Concurrency vs parallelism — two related but distinct concepts about executing multiple tasks.

Concurrency: Multiple tasks are IN PROGRESS at the same time, but not necessarily executing simultaneously. Tasks take turns using the CPU. One task runs, pauses (e.g., waiting for I/O), another task runs. Concurrency is about DEALING WITH multiple things at once.

Parallelism: Multiple tasks are LITERALLY executing at the same time on different CPU cores. Parallelism requires multiple processors or cores. It's about DOING multiple things at once.
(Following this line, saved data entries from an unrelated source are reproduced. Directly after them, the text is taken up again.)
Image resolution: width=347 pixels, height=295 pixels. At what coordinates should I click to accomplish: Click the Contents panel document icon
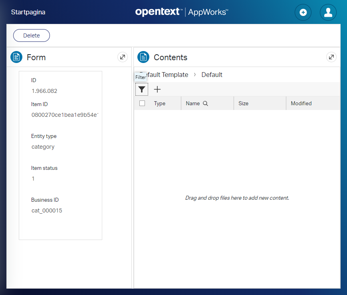click(143, 57)
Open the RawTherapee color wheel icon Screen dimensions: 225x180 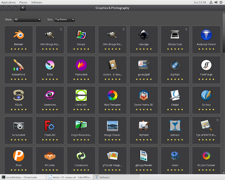pyautogui.click(x=113, y=95)
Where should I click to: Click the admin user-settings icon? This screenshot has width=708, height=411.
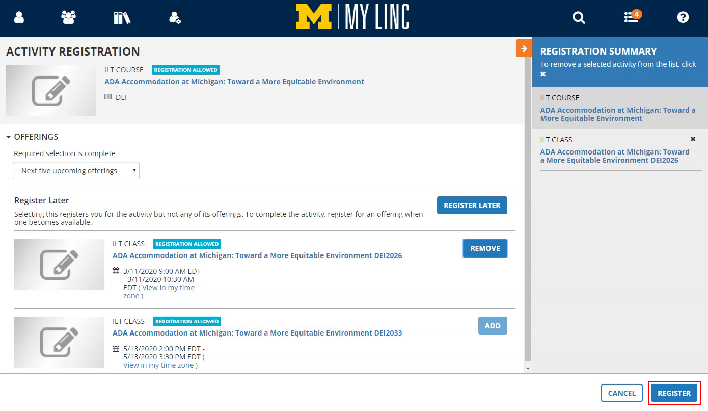[x=175, y=17]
The key distinction: Concurrency is possible even on a single core (via task switching). Parallelism requires multiple cores.

Analogy:

  • Concurrency: One chef cooking multiple dishes — working on dish A, then while it simmers, working on dish B. One chef, multiple dishes in progress.
  • Parallelism: Two chefs each working on a different dish simultaneously. Two chefs, two dishes literally at the same time.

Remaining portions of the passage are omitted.